Requirement: Restate word for word all of the lines below, with each image left out.

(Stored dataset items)
= = = = = = =

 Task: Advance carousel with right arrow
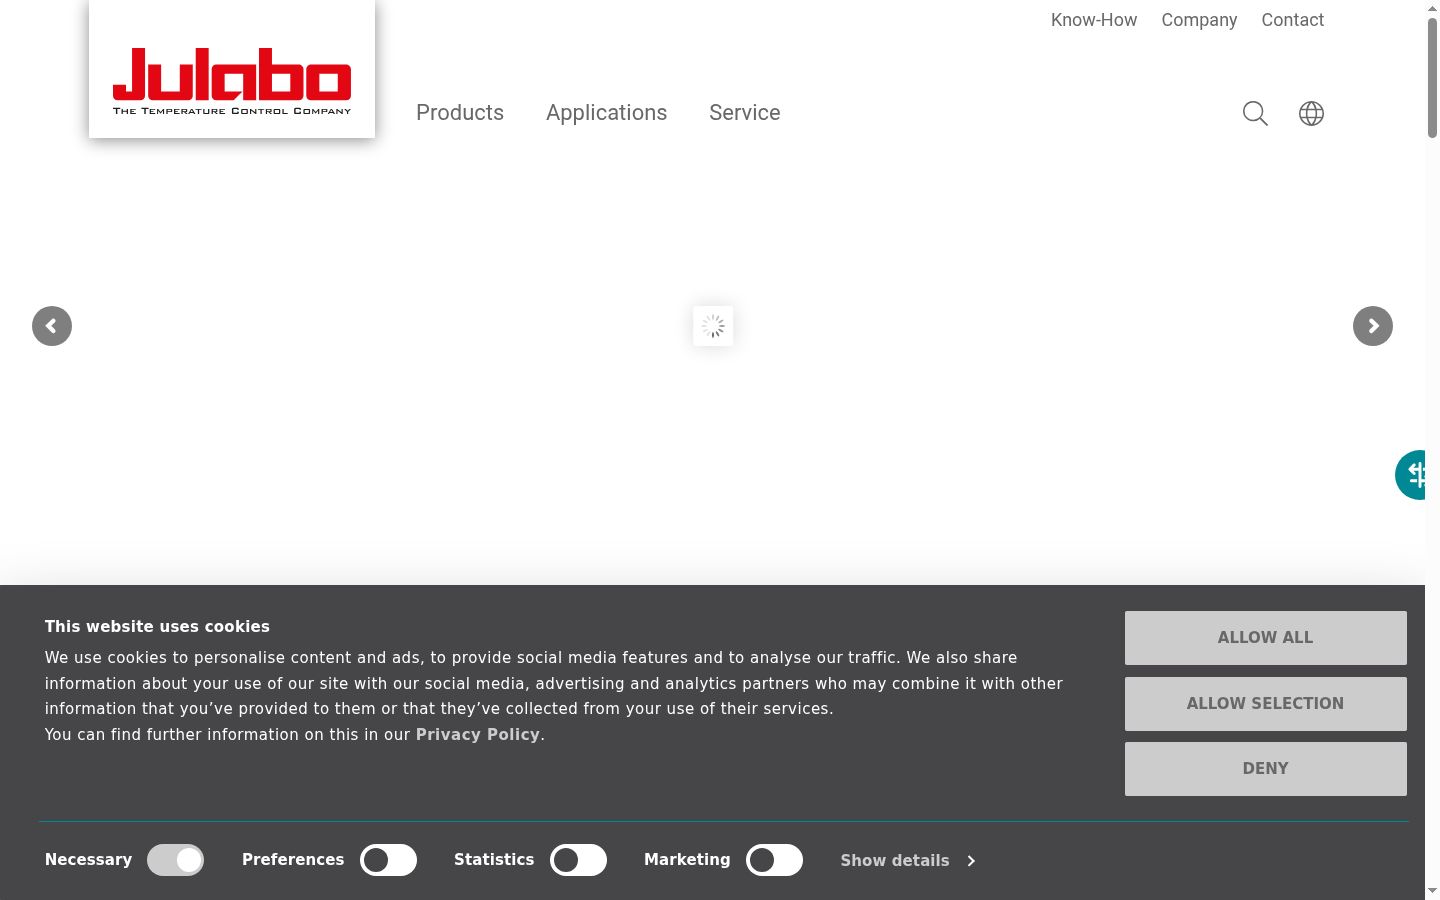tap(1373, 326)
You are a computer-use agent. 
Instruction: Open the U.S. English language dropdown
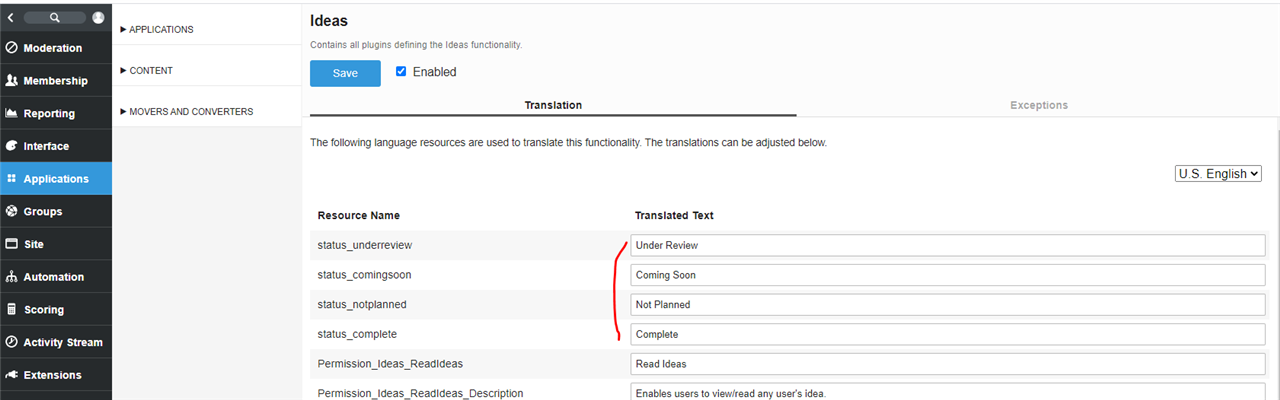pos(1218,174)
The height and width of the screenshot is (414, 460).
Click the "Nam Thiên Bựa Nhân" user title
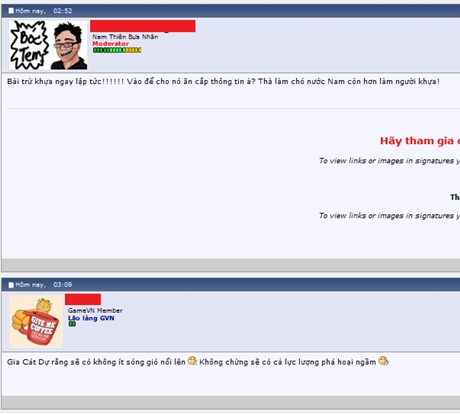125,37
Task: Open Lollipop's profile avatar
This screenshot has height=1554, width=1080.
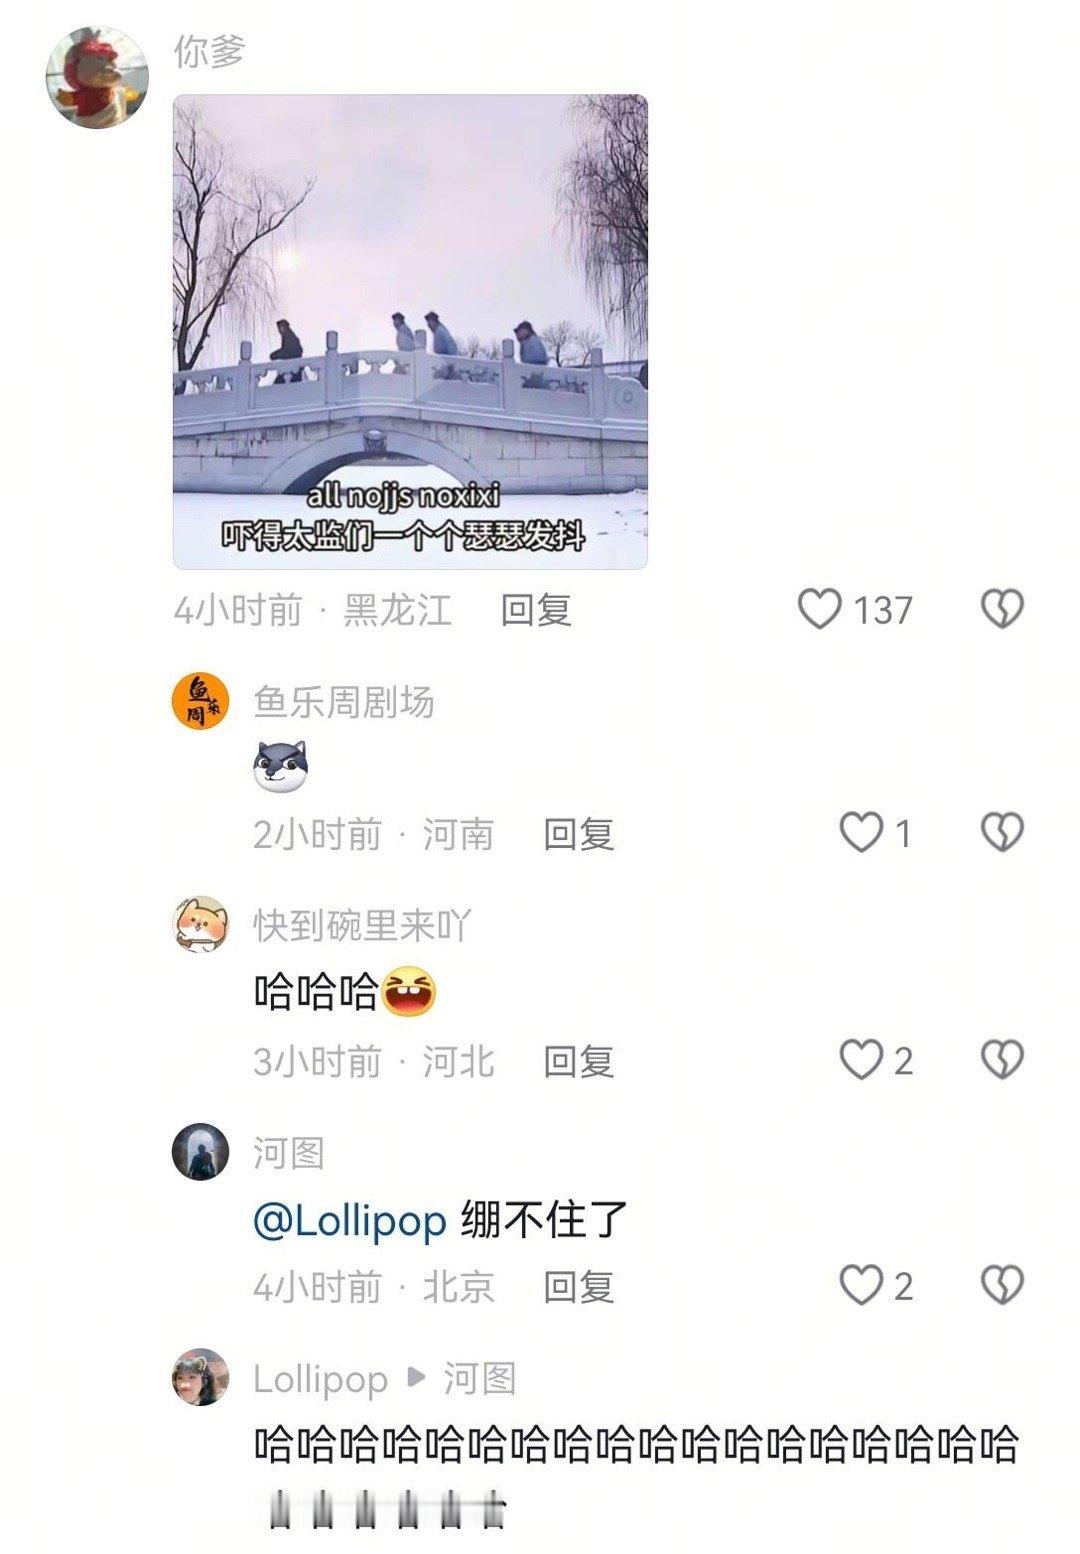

= = = = = = =

Written response:
 Task: Advance carousel with right arrow
tap(1373, 326)
You are a computer-use agent. 
Instruction: Open the U.S. English language dropdown
pos(1218,174)
The height and width of the screenshot is (414, 460).
Click the "Nam Thiên Bựa Nhân" user title
125,37
Task: Open Lollipop's profile avatar
This screenshot has height=1554, width=1080.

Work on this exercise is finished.